Detrazione delle spese sanitarie nella dichiarazione dei redditi: ecco cosa spetta per le prestazioni

La prima regola delle spese sanitarie è di carattere generale e prevede la detraibilità del 19% sull’importo superiore a 129,11 euro. Le spese, inoltre, devono essere state sostenute nell’anno di imposta (il 2021 per la dichiarazione dei redditi di quest’anno) e il costo deve essere a carico del contribuente. Inoltre, sono da rispettare altre determinate regole. La prima è che si tratti di una spesa sostenuta per una prestazione sanitaria o di un bene sanitario. Rientrano nel primo caso, le spese sanitarie sostenute per visite spirometriche, analisi di laboratorio e di diagnostica per i casi di coronavirus. La prestazione può essere stata effettuata sia da un professionista che da una struttura sanitaria.

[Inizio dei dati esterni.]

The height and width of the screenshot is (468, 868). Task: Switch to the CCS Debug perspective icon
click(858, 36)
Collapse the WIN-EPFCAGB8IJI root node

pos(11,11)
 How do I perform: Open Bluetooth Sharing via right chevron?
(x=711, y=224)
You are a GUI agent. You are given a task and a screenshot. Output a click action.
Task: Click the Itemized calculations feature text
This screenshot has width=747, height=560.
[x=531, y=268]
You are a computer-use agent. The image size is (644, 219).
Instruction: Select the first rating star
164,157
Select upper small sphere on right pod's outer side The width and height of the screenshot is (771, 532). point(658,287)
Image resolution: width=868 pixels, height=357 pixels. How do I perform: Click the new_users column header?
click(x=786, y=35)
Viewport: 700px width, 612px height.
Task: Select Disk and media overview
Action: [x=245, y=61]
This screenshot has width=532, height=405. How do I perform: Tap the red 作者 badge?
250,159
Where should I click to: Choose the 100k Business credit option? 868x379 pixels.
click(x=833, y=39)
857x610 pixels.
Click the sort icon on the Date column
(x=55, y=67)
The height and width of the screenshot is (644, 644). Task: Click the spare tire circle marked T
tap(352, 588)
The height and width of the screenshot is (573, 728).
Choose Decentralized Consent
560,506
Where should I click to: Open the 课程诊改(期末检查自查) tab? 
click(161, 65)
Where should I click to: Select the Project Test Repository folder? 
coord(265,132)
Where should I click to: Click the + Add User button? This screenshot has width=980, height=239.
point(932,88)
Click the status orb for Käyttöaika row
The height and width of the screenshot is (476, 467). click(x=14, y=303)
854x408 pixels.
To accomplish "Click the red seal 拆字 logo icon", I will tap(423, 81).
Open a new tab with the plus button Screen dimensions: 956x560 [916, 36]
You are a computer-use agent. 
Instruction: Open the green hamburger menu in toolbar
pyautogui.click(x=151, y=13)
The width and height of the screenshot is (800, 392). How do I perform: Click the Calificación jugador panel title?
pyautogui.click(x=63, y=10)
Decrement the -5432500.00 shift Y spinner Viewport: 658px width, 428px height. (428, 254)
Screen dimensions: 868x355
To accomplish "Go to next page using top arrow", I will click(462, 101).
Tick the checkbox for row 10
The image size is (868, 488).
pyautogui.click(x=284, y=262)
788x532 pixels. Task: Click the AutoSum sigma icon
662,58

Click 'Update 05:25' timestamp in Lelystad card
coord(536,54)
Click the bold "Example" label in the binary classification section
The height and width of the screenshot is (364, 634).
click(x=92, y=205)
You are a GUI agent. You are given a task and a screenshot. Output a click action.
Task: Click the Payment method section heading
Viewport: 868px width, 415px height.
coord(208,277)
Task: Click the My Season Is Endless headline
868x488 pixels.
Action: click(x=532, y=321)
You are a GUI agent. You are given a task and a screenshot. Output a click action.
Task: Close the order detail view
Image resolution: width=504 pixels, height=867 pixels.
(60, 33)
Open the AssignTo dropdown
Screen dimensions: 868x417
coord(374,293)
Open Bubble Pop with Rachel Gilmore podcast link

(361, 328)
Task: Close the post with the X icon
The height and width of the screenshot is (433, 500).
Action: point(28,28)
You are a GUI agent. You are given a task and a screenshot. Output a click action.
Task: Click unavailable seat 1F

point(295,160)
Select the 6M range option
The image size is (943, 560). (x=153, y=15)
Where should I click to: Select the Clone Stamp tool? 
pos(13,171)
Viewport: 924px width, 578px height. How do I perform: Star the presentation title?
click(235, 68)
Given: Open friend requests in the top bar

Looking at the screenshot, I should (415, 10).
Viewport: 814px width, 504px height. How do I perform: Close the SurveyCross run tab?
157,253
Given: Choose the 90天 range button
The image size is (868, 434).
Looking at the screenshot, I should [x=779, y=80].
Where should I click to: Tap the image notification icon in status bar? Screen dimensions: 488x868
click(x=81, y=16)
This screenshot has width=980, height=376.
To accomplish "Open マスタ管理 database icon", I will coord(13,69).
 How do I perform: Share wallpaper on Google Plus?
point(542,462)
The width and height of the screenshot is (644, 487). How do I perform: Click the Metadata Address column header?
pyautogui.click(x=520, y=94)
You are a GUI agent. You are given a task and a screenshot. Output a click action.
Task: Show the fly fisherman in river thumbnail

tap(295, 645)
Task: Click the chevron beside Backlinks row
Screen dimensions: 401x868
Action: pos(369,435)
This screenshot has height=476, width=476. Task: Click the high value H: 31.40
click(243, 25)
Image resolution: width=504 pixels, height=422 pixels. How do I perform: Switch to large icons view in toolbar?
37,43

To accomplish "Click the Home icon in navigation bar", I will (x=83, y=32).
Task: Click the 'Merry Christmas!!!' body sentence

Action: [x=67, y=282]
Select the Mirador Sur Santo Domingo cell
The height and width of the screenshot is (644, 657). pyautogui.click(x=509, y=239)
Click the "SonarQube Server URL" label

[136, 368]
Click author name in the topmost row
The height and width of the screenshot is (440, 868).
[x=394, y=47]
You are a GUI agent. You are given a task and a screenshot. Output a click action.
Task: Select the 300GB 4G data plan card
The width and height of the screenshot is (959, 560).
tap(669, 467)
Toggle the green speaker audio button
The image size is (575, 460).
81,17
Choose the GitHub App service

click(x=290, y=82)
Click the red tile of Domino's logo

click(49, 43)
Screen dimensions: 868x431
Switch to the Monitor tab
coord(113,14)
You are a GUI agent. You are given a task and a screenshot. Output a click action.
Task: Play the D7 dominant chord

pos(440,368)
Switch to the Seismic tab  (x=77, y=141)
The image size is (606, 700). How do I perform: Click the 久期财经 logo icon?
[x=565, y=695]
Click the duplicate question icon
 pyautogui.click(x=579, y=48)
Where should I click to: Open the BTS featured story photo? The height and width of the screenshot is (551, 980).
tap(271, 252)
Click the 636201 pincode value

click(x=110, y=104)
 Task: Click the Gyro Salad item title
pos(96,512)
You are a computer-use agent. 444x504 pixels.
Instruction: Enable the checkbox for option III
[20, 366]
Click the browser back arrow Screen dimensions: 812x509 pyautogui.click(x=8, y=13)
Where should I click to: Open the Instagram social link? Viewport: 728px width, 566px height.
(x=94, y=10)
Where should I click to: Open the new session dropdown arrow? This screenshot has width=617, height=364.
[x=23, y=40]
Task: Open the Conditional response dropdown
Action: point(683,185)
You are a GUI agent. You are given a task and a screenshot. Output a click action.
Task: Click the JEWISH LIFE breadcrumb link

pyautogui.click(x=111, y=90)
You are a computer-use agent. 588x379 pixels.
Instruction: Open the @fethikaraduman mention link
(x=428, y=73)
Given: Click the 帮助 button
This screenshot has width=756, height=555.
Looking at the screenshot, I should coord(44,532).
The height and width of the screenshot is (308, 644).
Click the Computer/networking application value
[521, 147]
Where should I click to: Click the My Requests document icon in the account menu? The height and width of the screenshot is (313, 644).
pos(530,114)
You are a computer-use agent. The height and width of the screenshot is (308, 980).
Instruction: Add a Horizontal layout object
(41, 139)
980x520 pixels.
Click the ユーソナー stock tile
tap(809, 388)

Acquisto di beni sanitari come mascherine e tamponi: quando si possono detrarre?

Nel caso di detrazione di beni comprati, come per esempio l’esecuzione di un tampone o l’acquisto delle mascherine, è opportuno far riferimento alle spese sostenute per i medicinali, per i dispositivi medici o degli altri prodotti detraibili. La detrazione si può esercitare a prescindere dall’utilizzo, unicamente per la natura del bene (o della prestazione medica) acquistato. Pertanto, è necessario verificare la classificazione merceologica, la conformità dei beni acquistati alle leggi italiane, la tracciabilità dei pagamenti e i documenti di spesa.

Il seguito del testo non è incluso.